Today was the most average, grey, depressing day ever. Nothing particularly bad happened that I haven't dealt with before but for some reason I was stripped of my enthusiasm. It just fell out of my pocket onto the street, was swept away by traffic, and no I'm too lazy to go look for it. I need a new hobbie; something that makes me exert myself. I think being inside and never moving is getting to me. I actually could cry Justin Timberlake a river right now just because of the fact that my bra strap is tighter on one side than the other. Either it's just one of those days or I'm clinically depressed, but I need to get out of this funk ASAP before this becomes "the story of a girl who cried a river and drowned the whole world". Oh and sorry for all the 90s hits references, it comes with this mood I guess.
 I feel so frustrated with life. I just want to go to a college where my classes are picked for me, do a course that only takes a year, and get on with life and have some fun. The next vacation I'll be going on that I'll be paying purely with my own earned money will be in what... 5 years? I'm having some serious doubts about my career choice. I know I'm meant to be a teacher, we've all heard the great story of my realization, but can't they just hurry it up already? Can I please stop being a freshman? Maybe this is a test, but don't those usually last two hours tops?
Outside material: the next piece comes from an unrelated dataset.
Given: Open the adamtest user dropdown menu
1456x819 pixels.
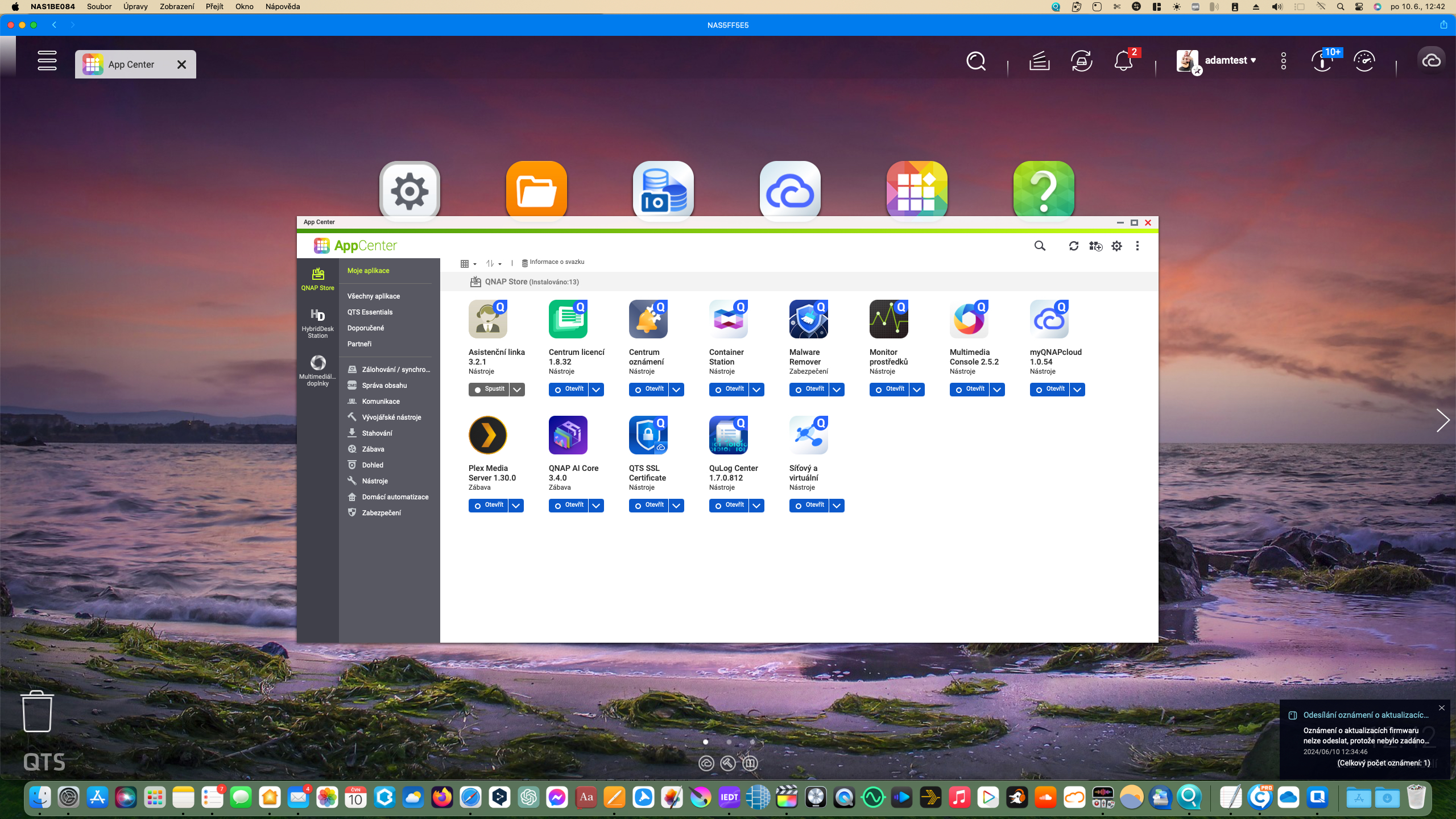Looking at the screenshot, I should click(1230, 60).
OR Maybe I'm just being taught to be thankful for what I do have and stop whining. I think that's what I'll do. I'm going to make a list of the greats in my life to pick me up.
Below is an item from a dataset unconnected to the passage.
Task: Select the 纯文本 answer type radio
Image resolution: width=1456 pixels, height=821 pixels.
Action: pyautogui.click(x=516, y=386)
1. I am finally in a class where the professor loves me and my writing. oh and bonus, we get to read in british accents to help with the "flow" of the medieval lyrics.
2. I have a wonderful family who accepts me and loves me and would go kamikaze on just about anyone for me.
3. Roommates I've learned to love and care for who have helped me understand certain things in life such as: patience, and forgiveness, and the value of a clean kitchen.
4. Great friends. I feel like I'm surrounded by generally good people. I don't think I have many, if any, friends I wouldn't introduce to my parents.
5. I have the gospel with it's divine truths that are so influential in my life they seem to be embedded in my very soul. It has literally been my rock at school and without it I would be in a tangled web of confusion trying to figure everything that I'm being taught out. It's my greatest blessing.
6. I've travelled parts of the world and I still know that I grew up in one of the best places on Earth. You may call it a bubble negatively, but I personally love bubbles. In nursery at my home ward they have a bubble machine and I'm secretly jealous. And, that had nothing to do with Magrath being a bubble... haha oops. But I'm very happy I grew up close to beautiful mountains, around people who love me and share my standards.
7. I have writing in my life. Honestly I don't know what I would do if I didn't have it. Insanity would most likely occur... It's something so definite to who I am that I can't imagine my life any different. To all those who say English isn't a real major: watch yourself; I will punch you in the throat.
8. I just realized there is still another bag of ham and cheese buns that my mom sent up. I thought I had run out but now my spirits are lifted.

2 comments:

  1. Kelsey after reading this sad blog I realized why you are so sad... it is all because of a certain cute boy who you love dearly and do not get to see as often as you should. Don't worry he loves you too and you are surely one of his favorite people and now that you are home this weekend you can snuggle him and hold him as much as you want! (You knew I was talking about Jace right? haha) Glad you are home and we miss you like crazy when you are gone. And just for the record you know i would beat anybody up (or get beat up trying:)) if they were bothering you. love ya tons

    ReplyDelete
  2. P.S.
    Just so you know I think your blog looks very cute!